The Centers for Disease Control and Prevention announced last week that a lab worker potentially became ill after exposure to Salmonella during a routine research procedure.
The CDC said that the worker was infected with a strain of Salmonella that matched the variety in the BSL-2 laboratory -- a level of lab that works on common pathogens and treatable causes of illness.
Salmonella affects about 1.2 million people in the U.S. each year, largely due to consumption of contaminated food.
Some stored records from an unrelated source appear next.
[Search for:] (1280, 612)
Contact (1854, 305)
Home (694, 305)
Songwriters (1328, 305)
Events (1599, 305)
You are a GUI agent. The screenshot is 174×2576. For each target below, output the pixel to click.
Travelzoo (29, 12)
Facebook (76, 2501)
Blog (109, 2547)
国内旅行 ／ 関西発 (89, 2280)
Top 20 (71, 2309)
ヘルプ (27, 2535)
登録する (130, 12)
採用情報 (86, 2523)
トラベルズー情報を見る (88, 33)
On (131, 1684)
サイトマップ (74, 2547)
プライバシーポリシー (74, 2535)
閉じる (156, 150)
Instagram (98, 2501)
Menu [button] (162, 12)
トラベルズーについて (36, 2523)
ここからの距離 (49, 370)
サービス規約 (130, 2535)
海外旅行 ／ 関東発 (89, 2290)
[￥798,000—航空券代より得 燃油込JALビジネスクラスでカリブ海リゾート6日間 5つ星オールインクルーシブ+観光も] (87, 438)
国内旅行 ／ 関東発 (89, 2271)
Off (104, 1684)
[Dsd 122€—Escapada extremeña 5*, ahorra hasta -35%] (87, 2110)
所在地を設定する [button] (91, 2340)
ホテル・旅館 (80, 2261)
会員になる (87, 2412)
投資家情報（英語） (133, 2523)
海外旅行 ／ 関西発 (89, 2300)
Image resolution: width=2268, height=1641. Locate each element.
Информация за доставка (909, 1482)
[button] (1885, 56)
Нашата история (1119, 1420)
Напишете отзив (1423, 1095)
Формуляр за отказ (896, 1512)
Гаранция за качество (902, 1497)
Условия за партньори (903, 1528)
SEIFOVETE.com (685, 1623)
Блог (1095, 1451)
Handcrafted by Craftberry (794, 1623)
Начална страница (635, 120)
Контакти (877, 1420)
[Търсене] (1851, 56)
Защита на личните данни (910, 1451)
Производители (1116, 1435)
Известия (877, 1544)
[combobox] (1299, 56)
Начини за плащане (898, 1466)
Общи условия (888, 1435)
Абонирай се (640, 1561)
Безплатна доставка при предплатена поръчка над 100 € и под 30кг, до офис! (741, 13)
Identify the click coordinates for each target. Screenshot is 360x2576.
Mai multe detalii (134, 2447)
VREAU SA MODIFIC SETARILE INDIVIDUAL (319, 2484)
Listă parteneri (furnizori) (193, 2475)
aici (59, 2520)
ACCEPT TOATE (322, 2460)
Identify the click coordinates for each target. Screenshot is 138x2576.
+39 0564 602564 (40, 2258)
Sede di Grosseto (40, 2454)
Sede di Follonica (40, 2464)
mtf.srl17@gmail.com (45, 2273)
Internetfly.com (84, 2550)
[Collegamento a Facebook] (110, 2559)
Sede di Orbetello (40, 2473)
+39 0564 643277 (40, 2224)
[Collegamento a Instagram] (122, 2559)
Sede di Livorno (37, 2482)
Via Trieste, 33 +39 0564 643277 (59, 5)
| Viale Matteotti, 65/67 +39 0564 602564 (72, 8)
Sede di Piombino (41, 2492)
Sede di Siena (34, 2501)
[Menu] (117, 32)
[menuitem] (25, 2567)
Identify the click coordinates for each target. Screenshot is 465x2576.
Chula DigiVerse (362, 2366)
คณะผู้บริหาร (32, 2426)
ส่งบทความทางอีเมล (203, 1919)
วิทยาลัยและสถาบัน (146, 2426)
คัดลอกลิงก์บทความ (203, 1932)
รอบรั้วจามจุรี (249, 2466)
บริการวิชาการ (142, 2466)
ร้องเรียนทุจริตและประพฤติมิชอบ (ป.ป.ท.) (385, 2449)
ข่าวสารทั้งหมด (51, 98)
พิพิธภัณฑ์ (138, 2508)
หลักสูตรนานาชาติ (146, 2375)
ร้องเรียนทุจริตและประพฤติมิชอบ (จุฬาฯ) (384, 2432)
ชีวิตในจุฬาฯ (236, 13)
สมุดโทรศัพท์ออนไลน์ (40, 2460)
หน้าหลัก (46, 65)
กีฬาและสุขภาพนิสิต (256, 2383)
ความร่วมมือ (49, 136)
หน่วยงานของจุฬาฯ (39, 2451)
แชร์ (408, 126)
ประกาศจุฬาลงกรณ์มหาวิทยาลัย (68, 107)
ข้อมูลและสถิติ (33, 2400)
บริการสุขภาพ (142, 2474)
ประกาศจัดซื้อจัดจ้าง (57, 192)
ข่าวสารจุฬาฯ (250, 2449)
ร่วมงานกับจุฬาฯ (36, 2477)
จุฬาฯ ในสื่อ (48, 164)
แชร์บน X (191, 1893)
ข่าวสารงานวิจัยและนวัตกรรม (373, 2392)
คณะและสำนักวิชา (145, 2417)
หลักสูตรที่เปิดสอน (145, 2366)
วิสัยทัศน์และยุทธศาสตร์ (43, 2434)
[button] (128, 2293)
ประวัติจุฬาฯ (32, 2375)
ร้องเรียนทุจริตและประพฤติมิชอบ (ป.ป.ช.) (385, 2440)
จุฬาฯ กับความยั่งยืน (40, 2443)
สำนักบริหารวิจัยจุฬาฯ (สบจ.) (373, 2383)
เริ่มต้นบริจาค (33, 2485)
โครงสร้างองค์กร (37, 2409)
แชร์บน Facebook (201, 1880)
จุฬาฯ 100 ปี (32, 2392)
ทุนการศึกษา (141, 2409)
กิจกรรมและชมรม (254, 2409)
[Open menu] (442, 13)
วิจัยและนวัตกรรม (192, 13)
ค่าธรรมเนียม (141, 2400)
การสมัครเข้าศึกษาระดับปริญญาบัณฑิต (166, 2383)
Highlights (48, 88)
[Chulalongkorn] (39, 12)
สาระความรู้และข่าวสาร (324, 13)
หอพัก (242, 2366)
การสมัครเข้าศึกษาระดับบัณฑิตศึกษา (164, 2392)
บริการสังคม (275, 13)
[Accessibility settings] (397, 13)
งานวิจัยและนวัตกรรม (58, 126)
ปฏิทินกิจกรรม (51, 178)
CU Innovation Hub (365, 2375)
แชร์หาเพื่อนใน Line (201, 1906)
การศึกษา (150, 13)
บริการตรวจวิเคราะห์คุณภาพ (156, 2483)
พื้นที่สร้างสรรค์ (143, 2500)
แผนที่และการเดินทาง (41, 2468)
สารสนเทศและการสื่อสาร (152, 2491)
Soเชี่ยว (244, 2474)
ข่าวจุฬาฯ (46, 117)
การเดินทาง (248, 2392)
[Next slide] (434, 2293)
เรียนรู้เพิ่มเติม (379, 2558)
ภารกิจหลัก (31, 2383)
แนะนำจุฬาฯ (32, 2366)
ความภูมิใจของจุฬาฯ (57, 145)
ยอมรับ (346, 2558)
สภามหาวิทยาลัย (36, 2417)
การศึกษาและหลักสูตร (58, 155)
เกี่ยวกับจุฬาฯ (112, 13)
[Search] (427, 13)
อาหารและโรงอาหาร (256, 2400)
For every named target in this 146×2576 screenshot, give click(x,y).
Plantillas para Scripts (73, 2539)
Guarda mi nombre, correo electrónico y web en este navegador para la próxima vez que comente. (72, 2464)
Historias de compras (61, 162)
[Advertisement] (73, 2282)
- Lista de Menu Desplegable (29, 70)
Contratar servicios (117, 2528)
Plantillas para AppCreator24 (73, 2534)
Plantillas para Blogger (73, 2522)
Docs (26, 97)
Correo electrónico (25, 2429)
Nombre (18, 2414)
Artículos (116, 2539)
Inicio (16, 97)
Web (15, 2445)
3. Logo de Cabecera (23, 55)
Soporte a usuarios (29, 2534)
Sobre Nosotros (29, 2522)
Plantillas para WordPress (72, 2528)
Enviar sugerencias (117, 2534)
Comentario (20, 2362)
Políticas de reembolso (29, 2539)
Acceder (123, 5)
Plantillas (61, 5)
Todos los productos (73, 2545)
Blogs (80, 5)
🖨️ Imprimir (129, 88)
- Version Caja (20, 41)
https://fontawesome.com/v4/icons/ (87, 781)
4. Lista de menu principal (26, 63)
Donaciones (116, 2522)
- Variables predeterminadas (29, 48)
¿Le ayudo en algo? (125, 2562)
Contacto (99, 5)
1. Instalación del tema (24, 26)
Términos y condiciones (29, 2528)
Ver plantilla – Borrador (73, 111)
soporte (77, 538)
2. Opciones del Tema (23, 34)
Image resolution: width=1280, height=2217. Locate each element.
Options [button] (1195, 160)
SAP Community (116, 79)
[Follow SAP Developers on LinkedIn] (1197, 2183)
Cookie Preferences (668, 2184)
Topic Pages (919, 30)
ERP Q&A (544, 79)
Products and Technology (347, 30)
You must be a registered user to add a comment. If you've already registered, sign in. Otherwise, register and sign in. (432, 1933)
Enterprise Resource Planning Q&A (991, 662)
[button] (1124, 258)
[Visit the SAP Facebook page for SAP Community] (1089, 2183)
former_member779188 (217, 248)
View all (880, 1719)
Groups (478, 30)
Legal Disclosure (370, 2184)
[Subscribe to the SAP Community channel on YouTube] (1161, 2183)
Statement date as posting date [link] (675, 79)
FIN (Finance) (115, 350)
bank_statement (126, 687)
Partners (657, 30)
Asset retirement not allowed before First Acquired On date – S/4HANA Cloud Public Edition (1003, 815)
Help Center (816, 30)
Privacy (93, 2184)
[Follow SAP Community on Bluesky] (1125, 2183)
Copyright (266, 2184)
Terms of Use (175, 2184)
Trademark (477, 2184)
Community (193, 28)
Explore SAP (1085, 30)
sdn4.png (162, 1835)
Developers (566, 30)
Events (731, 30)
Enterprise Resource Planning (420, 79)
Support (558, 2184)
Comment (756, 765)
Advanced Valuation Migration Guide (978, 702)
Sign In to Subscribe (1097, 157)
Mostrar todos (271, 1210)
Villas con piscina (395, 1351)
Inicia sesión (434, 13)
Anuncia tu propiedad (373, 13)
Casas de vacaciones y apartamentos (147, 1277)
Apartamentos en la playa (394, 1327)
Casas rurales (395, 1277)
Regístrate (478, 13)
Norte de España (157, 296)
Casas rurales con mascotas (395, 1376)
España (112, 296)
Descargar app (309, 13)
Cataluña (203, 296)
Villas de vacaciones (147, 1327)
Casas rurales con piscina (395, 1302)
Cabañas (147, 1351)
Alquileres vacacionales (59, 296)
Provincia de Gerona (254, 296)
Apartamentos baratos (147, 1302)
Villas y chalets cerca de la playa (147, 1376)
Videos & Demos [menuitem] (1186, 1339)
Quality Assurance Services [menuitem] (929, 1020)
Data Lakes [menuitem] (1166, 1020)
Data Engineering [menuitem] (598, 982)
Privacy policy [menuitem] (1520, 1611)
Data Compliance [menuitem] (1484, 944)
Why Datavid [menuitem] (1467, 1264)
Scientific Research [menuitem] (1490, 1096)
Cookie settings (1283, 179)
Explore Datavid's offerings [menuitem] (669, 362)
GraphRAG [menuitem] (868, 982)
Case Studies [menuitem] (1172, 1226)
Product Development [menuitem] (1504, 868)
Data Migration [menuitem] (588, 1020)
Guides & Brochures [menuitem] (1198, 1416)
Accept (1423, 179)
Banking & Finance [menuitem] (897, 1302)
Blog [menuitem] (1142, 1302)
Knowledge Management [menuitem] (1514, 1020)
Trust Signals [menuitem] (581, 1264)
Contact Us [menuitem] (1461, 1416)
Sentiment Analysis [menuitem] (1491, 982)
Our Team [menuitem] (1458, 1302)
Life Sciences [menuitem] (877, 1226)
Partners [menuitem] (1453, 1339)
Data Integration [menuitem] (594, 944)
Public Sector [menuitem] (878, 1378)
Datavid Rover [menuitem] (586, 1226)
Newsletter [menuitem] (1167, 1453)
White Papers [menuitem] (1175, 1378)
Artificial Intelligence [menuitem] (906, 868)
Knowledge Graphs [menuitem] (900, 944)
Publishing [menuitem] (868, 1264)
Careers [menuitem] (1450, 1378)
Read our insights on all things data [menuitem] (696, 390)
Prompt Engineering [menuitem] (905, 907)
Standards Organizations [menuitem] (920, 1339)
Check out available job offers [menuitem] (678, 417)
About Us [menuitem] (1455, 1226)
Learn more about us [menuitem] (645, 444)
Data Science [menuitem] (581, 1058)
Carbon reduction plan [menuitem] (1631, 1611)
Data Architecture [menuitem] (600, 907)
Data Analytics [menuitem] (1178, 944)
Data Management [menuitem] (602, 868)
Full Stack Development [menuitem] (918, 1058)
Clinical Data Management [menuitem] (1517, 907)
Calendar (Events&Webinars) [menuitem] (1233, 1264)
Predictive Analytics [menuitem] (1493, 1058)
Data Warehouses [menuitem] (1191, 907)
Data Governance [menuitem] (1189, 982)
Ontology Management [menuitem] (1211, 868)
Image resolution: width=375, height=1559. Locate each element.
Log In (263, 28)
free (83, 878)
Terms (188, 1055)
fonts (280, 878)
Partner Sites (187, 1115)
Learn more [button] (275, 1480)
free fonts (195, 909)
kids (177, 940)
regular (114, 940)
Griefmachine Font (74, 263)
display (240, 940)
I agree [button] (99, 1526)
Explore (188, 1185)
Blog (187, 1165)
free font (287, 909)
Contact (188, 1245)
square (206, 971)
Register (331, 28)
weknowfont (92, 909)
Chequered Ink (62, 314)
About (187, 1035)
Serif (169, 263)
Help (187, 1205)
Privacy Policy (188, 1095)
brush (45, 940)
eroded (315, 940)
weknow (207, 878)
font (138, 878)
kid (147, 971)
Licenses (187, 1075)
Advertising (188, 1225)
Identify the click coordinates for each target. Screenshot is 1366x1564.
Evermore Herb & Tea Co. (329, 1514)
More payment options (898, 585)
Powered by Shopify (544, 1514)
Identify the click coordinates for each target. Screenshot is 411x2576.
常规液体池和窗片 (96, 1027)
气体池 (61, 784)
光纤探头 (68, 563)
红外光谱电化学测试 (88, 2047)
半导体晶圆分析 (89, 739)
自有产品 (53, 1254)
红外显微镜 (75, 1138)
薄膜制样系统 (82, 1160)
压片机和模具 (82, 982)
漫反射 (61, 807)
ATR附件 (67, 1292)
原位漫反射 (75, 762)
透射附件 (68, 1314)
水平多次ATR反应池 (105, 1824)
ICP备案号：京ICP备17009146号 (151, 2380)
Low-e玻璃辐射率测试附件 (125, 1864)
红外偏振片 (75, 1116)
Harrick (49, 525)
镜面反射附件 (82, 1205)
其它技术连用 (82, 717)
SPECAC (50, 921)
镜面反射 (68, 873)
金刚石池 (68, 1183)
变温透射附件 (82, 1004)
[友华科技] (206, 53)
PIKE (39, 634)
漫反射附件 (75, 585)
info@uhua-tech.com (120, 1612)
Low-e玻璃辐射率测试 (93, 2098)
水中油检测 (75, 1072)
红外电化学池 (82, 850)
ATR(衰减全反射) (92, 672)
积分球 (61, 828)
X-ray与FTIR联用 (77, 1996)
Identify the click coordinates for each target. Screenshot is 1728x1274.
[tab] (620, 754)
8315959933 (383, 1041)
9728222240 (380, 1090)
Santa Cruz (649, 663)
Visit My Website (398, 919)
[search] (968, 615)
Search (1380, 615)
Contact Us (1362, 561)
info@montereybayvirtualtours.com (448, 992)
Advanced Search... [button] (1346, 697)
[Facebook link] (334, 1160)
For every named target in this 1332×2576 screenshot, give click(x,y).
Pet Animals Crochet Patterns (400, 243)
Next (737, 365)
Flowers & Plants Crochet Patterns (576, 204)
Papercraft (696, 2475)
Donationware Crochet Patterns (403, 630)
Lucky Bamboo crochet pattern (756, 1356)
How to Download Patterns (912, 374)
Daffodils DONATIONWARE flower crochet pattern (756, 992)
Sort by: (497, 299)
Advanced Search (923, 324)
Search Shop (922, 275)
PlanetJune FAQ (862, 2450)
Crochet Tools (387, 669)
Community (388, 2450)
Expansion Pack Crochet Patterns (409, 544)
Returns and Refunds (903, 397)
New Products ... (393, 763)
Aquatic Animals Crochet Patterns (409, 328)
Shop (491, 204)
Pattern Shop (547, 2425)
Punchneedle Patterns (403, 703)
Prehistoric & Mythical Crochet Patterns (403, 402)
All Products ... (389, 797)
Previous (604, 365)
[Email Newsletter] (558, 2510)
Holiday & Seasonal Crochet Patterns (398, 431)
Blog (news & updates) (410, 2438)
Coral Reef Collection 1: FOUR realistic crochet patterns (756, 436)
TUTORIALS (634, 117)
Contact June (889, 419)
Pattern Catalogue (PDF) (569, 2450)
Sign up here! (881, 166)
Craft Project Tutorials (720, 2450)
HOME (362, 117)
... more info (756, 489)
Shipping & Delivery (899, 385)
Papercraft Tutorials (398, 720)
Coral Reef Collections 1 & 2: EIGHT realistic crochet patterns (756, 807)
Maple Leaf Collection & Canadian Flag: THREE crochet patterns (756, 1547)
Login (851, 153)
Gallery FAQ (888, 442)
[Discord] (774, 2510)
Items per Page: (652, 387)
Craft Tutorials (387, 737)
Symptoms, including fever, diarrhea, nausea, vomiting and abdominal cramps, generally last four to seven days, but the infections can be severe and sometimes fatal — particularly for those with weakened immune systems.
The CDC worker in question was attempting to grow the bacteria. The employee has since recovered and is back at work, and no other staff were exposed to the pathogen.
The agency added that the worker received proper instruction, completed safety training and was following standard protocols. The CDC is investigating "to see if additional safeguards are needed to prevent exposures when performing this procedure in the future."
The illness follows several high-profile contamination issues at the CDC, according to Chemistry World, including incidents involving anthrax, pathogenic influenza and the Ebola virus.
CDC officials said that the agency recently implemented numerous steps to bolster lab safety, but cautioned that its work, while critical to public safety, also carries risk.